Start of DATA TO PROCESS

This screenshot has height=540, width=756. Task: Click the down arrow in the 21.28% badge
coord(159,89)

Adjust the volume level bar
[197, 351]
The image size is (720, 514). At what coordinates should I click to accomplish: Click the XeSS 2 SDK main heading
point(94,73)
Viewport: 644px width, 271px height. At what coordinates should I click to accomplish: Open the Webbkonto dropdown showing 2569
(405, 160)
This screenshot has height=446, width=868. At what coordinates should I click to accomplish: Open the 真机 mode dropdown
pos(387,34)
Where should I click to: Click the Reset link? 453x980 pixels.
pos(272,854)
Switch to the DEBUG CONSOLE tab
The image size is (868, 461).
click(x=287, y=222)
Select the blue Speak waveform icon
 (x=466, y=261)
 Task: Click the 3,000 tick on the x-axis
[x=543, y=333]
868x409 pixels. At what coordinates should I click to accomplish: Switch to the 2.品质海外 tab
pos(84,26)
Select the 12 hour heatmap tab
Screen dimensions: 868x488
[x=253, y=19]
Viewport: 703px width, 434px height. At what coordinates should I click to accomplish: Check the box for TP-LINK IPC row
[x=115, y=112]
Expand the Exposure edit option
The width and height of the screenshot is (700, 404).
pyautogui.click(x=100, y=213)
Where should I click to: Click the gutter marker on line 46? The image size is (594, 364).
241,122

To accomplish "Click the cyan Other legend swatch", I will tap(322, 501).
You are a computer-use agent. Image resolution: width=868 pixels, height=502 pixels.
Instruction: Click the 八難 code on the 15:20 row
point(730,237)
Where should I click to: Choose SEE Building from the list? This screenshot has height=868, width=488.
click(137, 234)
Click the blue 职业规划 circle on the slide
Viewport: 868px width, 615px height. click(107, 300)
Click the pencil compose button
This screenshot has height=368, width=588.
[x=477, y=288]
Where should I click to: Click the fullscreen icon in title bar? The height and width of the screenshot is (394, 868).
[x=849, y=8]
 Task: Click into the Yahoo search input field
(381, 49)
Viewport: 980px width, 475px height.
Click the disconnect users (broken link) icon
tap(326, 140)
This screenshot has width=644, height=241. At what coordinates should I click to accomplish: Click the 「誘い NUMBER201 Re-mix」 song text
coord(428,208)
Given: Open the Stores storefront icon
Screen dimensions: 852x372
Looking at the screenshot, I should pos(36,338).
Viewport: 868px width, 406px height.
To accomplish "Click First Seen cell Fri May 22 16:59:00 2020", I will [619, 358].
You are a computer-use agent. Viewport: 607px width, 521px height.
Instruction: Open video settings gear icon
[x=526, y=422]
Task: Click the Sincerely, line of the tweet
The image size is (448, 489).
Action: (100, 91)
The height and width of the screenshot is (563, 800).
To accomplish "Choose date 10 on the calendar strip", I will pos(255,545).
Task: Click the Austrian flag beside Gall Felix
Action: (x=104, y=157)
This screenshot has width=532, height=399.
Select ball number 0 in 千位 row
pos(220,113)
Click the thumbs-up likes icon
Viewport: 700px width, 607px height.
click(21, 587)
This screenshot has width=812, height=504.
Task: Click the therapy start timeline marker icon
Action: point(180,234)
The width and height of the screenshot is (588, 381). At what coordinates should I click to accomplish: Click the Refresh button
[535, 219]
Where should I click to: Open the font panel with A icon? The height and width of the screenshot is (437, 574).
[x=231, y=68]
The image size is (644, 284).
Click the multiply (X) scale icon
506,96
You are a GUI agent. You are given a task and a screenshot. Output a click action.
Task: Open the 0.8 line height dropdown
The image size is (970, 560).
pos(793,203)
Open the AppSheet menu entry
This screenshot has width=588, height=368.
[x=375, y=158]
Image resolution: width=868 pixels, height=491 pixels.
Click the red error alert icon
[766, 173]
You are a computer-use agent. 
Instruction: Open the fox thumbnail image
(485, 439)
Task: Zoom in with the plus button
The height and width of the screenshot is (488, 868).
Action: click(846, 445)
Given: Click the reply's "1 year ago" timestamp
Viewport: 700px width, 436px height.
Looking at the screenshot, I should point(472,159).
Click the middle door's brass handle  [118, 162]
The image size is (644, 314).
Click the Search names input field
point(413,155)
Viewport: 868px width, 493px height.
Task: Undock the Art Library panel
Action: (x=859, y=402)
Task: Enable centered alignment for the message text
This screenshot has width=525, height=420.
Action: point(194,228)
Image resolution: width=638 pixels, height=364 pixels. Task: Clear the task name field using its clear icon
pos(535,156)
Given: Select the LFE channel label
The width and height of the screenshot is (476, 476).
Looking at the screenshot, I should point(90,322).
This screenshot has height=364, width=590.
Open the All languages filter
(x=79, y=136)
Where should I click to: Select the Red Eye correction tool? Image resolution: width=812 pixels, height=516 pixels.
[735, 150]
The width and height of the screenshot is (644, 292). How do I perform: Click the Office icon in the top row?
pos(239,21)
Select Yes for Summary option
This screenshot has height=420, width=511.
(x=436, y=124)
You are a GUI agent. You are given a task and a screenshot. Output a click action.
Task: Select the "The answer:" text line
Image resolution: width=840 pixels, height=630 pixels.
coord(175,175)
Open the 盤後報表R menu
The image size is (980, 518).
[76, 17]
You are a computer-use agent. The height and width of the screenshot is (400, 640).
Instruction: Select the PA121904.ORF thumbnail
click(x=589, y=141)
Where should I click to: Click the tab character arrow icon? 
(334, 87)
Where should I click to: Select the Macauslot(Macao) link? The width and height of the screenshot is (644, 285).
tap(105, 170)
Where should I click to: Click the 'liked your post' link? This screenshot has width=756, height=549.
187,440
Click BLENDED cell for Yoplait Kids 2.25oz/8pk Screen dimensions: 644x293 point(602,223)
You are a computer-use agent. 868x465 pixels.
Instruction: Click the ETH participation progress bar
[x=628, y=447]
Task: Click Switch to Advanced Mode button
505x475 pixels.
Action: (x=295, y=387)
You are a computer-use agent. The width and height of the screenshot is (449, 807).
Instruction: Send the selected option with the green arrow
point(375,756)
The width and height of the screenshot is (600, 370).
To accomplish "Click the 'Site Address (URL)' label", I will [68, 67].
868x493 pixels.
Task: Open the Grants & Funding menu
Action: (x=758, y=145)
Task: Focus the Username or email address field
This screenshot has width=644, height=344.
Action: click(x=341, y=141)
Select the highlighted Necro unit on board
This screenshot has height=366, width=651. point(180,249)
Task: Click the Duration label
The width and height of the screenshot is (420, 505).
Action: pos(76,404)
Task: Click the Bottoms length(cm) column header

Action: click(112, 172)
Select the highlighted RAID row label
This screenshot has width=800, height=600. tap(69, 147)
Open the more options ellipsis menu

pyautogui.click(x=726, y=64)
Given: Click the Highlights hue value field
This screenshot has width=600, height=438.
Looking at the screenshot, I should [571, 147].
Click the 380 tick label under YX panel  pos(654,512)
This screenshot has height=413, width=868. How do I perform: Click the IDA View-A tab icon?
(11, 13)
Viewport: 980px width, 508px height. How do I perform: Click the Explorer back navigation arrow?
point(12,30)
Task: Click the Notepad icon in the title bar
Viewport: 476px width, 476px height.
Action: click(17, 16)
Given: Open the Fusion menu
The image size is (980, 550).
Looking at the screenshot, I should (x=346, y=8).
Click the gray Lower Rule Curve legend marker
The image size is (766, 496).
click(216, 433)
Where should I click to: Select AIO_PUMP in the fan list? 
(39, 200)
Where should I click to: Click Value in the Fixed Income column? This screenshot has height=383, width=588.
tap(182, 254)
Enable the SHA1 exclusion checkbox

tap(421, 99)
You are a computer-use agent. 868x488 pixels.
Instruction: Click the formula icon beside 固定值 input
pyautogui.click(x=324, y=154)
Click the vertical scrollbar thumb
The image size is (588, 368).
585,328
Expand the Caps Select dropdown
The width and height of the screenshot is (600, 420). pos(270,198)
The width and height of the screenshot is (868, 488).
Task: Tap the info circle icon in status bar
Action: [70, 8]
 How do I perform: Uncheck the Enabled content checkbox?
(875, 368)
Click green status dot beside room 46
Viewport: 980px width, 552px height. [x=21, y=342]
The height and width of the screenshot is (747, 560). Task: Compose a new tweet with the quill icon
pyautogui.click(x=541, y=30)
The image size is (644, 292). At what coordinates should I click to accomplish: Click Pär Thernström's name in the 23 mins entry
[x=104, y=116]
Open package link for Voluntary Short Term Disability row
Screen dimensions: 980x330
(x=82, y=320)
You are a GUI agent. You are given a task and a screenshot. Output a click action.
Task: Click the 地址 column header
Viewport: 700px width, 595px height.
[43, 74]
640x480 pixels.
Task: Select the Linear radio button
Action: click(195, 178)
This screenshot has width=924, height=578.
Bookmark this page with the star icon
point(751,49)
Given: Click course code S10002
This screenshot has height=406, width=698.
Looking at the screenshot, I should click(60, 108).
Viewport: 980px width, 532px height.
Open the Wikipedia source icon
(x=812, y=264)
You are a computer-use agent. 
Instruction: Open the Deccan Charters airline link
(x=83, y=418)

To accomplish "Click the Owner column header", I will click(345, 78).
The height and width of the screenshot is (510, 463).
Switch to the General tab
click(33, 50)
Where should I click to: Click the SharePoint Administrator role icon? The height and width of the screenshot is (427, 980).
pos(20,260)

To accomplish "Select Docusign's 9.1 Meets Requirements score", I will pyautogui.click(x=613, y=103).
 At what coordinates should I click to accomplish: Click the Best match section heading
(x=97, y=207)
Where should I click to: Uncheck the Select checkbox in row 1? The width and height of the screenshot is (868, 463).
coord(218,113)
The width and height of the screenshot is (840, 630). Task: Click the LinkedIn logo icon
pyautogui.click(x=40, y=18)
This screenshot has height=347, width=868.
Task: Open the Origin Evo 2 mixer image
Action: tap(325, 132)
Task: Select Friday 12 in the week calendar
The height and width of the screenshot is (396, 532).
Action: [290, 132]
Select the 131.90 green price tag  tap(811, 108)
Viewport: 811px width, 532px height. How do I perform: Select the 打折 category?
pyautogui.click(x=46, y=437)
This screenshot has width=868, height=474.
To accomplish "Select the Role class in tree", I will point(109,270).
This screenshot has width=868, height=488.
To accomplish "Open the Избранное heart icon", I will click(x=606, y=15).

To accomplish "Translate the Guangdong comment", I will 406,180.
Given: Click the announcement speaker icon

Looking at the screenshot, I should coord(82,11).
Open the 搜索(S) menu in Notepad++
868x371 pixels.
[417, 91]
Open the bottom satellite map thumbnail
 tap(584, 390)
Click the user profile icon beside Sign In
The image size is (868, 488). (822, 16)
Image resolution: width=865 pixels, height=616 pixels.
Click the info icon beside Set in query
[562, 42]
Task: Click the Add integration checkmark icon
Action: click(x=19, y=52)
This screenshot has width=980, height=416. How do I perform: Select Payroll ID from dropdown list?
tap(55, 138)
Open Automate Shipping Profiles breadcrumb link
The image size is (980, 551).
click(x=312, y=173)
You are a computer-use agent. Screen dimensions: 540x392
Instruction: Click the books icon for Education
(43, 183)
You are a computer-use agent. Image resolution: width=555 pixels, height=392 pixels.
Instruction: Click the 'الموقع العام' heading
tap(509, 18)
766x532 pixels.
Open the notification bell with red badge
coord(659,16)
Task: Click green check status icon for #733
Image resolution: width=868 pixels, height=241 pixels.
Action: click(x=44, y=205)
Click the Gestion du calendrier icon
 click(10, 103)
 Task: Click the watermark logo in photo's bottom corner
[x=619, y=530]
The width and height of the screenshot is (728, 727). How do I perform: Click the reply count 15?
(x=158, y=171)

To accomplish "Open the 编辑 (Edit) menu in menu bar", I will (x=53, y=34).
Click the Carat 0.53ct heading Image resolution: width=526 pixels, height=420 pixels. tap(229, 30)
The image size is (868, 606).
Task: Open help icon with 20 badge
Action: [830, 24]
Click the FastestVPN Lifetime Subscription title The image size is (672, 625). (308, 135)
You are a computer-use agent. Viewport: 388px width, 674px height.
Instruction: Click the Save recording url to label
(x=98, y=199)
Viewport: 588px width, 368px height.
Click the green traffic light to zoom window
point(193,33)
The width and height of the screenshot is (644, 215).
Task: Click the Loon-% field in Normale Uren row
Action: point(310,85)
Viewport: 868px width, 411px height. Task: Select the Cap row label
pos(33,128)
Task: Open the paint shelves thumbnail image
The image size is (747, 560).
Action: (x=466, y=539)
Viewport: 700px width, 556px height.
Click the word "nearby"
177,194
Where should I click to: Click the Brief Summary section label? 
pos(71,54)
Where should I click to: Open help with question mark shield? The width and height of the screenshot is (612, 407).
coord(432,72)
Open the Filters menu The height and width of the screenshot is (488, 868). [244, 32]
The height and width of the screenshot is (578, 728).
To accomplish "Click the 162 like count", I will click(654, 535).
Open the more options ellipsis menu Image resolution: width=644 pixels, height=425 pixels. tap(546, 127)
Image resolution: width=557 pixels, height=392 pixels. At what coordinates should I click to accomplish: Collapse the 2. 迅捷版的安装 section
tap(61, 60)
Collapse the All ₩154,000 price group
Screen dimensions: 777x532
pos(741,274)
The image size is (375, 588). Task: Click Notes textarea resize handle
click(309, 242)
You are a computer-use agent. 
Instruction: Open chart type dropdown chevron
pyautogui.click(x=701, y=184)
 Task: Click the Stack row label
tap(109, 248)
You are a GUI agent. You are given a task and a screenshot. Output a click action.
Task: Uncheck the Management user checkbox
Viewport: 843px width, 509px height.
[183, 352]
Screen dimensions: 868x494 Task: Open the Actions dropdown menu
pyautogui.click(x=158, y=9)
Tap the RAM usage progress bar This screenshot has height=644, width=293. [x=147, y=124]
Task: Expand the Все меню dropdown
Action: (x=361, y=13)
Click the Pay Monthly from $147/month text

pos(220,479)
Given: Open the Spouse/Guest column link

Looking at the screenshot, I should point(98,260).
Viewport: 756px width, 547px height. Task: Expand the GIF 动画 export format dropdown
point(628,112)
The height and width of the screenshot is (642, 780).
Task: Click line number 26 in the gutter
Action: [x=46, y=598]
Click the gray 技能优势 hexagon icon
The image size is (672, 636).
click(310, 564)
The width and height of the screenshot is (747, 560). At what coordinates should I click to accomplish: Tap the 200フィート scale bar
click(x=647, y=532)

End of DATA TO PROCESS

## YOUR ASSIGNMENT:
Your answer should consist of the lines above that hold the word "price".

## THE ANSWER:
Select the 131.90 green price tag  tap(811, 108)
Collapse the All ₩154,000 price group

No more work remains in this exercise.